While readying my things to head home a short time later, I shivered in anticipation of feeling my follower’s full focus, his desire for me. That sense of power I’d experienced as a teenager upon drawing the attention of an older, well-respected man had returned but grew more potent with every passing day.

At first, tingles of awareness had raised the hairs on my arms and sent a pleasant shiver down my spine.

The second through fifth mornings I had left my condo for work, my nipples had grown tight, and warmth settled low in my belly.

The last two days, my body had become fully stimulated, the feeling intense and consuming. Slickness coated my panties, and my nipples tightened to aching buds from my stalker’s want that I swore I could taste on my tongue.

But once in the privacy of my home, fear of failure to get myself off kept me from reaching between my legs to seek out relief from the new stirrings inside. I’d been celibate for close to a dozen years, and I swore a lifetime of the same lay in my future unless some magical dick healed my trauma.

As if.

I enjoyed reading stories and watching movies that suggested happiness and healing could be found beneath or riding a man’s cock, but those escapes I allowed myself inside the pages of a book or on screen weren’t reality.

Healing wouldn’t come overnight, Doctor Hasslet had said when I’d first started meeting with him a few years ago, but he assured me it would eventually. I needed to keep pushing myself and taking strides toward the future I desired, one that included a sensitive, patient man who had the ability to love me regardless of my brokenness. In the meantime, Doctor Hasslet recommended meeting monthly with a Dominant to help me on my walk toward wholeness.

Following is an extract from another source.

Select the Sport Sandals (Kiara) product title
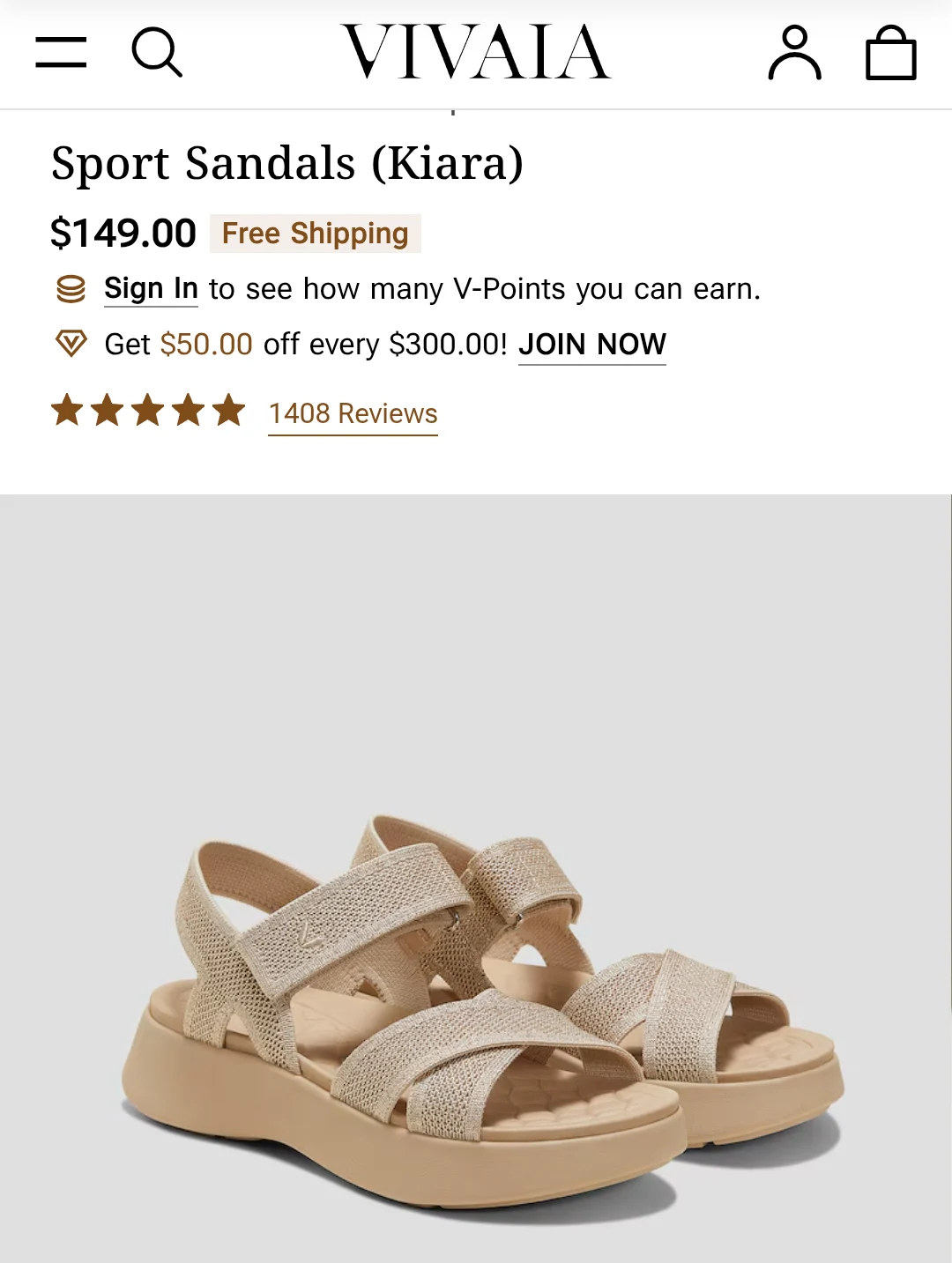The height and width of the screenshot is (1263, 952). [287, 162]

He had suggested his friend, Master Vanni. A hotter-than-hell Dominant with a sexy, short beard and unbearably beautiful green eyes, he owned the sex club I’d been gifted a membership to through my doctor. I’d learned in the hours I’d spent with Master Vanni that he was trustworthy and respectful.

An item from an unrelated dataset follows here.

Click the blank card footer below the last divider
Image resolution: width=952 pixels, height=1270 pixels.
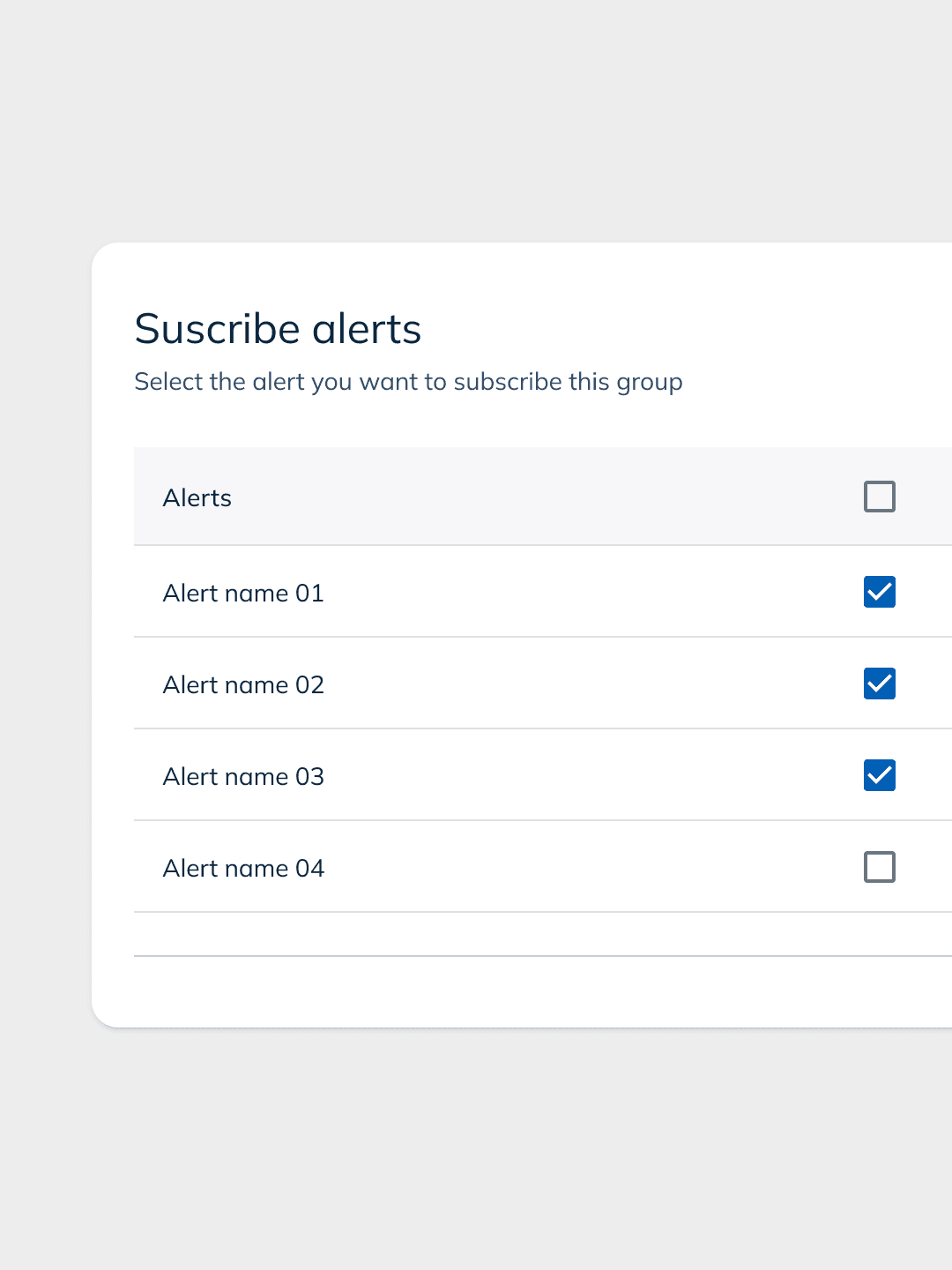tap(529, 992)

Our first sit-down to go over the intake forms and my experience, of which I had none in the BDSM lifestyle, had been disagreeable to say the least. During the scene that followed, I’d been too self-conscious to let go and enjoy any aspect of the training for submission. The second Friday night we’d met, I was comfortable enough to accept a bit of pain. I’d also experienced hints of real arousal stir between my thighs over the crop he’d taken to my backside.